Sleep apnea was discovered when a group of American physicians noticed that some obese patients complained of overwhelming fatigue and would drift asleep unintentionally. With a literary flourish, they named the condition Pickwickian syndrome after a character who falls asleep standing up in Charles Dickens’s first novel, The Pickwick Papers. Doctors incorrectly attributed the sleepiness to a combination of excess weight and abnormally high levels of carbon dioxide in the blood. It was only later that science understood sleep apnea to be a common breathing disorder caused by the position of the tongue and tissues of the throat. It was then given the name apnea, from the Greek word for breathless.
Sleep apnea was on the frontier of sleep medicine in the late 1970s. Sullivan had recently returned from a fellowship in Toronto, where he spent three years studying the breathing patterns of dogs while they slept. English bulldogs, pugs, and other breeds with pushed-in faces are the only animals besides humans that experience sleep apnea. The years spent working with dogs gave Sullivan an idea. Once back in Sydney, he devised a mask that fit over a dog’s snout. The mask continuously pumped in air from the surrounding room, increasing the air pressure in the throat and preventing it from closing up. Experiments with dogs suggested that the steady flow of air dramatically improved sleep. All Sullivan needed was a human to try it out on.
In June of 1980, he found one. A man walked into the hospital with such a severe case of sleep apnea that Sullivan recommended an immediate tracheotomy. This procedure, which consisted of making a hole in the throat to allow a person to breathe without using the nose or mouth, was one of the few approved treatments for sleep apnea at the time. It required a permanent, quarter-size opening in the neck, however, and was quite painful.
The patient refused the tracheotomy. But he was happy to volunteer as a test patient for Sullivan’s air-pressure machine. Sullivan built a test model that afternoon. He grabbed the engine out of a vacuum cleaner and attached it to a handful of plastic tubes. He then took a diving mask and coated the edges with a silicone sealant that prevented air from leaking out of it. Soon, he had a system that allowed him to pump air through the mask at a controlled pressure. Sullivan found an empty room in the hospital and set up equipment to monitor the patient’s breathing and brain waves, which would tell him what stage of sleep the man was in. The patient was hooked up to the monitors, put on the mask, and fell asleep almost instantly.

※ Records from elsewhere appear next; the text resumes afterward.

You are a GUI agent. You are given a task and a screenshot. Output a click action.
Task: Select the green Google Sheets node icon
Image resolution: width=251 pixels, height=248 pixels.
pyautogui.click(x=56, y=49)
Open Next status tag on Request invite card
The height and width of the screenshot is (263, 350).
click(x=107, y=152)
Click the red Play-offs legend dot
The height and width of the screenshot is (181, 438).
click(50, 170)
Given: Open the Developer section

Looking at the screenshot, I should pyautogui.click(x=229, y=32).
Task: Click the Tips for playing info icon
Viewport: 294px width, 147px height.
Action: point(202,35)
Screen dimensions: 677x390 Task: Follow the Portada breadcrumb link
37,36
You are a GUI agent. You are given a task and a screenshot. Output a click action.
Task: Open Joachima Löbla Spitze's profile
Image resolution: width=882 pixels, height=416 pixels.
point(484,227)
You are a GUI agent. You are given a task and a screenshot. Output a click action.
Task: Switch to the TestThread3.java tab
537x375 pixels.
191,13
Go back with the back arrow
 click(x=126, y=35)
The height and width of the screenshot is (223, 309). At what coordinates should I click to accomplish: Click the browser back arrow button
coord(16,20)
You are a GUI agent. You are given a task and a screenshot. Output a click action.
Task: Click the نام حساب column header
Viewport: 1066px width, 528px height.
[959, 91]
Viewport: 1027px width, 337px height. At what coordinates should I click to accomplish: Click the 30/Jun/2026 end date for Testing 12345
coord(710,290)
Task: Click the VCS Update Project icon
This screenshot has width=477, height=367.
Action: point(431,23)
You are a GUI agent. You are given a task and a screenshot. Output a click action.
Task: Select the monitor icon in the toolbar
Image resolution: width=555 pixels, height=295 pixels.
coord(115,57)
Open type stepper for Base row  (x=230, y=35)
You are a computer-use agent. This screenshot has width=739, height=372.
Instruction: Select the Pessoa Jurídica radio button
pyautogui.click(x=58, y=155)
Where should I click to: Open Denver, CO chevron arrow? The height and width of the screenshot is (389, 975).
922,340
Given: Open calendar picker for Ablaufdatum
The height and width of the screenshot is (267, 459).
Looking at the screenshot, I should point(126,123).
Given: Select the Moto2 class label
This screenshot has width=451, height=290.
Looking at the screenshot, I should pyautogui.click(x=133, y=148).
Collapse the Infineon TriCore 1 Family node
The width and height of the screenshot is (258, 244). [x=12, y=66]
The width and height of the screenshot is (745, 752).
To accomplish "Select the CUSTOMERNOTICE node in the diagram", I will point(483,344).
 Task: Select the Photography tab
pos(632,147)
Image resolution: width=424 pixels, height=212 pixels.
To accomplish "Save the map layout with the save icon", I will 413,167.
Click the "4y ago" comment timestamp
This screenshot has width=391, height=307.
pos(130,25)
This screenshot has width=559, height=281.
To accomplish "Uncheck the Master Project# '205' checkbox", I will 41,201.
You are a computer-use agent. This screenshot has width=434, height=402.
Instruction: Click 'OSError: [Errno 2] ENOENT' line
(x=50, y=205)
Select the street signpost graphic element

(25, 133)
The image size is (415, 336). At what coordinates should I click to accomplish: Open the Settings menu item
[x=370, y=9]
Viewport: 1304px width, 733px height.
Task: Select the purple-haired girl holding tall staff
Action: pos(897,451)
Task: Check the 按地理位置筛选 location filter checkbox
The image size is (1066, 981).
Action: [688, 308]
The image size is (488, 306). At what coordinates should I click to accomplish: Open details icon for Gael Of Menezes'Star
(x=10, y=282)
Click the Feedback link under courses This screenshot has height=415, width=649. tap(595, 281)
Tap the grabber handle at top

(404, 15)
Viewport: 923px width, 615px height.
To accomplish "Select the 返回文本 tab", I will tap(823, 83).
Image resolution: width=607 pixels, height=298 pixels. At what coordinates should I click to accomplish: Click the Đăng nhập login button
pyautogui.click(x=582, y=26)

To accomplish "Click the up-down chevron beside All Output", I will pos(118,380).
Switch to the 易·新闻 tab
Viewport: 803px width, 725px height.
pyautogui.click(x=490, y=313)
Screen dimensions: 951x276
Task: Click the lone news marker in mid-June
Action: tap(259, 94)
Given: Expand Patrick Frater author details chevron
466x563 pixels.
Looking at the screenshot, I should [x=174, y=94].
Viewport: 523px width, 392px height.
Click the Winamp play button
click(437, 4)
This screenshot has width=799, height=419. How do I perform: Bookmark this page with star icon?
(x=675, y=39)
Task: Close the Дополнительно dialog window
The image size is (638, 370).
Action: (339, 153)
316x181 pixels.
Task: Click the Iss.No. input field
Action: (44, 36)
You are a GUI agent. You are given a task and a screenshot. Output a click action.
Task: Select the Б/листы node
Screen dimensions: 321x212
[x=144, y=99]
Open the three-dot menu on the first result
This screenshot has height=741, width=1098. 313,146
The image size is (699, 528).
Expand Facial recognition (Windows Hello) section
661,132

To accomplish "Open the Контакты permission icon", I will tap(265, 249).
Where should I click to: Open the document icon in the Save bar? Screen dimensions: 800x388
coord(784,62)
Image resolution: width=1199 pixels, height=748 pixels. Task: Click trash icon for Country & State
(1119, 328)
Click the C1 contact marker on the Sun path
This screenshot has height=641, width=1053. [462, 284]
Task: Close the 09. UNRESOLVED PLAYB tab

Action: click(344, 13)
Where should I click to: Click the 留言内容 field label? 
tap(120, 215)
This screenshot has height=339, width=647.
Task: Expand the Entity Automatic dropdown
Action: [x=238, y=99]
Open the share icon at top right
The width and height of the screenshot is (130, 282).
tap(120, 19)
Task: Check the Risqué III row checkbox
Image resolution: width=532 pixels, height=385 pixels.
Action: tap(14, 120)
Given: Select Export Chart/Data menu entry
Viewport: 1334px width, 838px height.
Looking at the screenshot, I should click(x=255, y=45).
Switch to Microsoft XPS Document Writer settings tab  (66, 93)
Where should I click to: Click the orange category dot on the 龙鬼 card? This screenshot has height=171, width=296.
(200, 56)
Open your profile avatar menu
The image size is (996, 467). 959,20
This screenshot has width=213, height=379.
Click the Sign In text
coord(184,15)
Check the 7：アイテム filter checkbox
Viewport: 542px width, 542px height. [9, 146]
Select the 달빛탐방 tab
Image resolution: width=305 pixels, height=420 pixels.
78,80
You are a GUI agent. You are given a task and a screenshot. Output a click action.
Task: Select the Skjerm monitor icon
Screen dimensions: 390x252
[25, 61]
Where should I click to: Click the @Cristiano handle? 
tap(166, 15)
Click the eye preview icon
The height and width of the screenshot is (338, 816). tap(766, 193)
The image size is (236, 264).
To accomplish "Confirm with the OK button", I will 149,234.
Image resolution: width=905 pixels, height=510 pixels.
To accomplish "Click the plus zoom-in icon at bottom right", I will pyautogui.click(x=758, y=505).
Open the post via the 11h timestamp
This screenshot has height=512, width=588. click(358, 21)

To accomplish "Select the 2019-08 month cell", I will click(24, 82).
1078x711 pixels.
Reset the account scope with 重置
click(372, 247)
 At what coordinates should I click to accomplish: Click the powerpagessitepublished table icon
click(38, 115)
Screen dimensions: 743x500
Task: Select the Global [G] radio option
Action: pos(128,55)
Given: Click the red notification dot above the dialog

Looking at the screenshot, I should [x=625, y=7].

He began experiencing sleep apnea within a few minutes. Sullivan then slowly started to increase the pressure in the air flowing through the mask and into the patient’s airway. Suddenly, the apnea stopped. The patient began breathing normally. As Sullivan watched in amazement, the patient instantly went into deep REM sleep—a rare phenomenon suggesting that his brain had been starved of restorative sleep. Sullivan then slowly decreased the pressure of the air flowing through the mask. The apnea returned. Sullivan rapidly went through several cycles of increasing and decreasing the pressure. He found that with the machine’s controls alone, he could effectively turn the patient’s sleep apnea on and off.
The machine worked. The next question was whether its benefits would last all night. Sullivan left the settings on the machine at a level where the patient was free of sleep apnea. Then he waited. For about seven straight hours, the patient was in abnormally intense, deep sleep. When he woke up the next day, he told Sullivan that he felt awake and alert for the first time in years.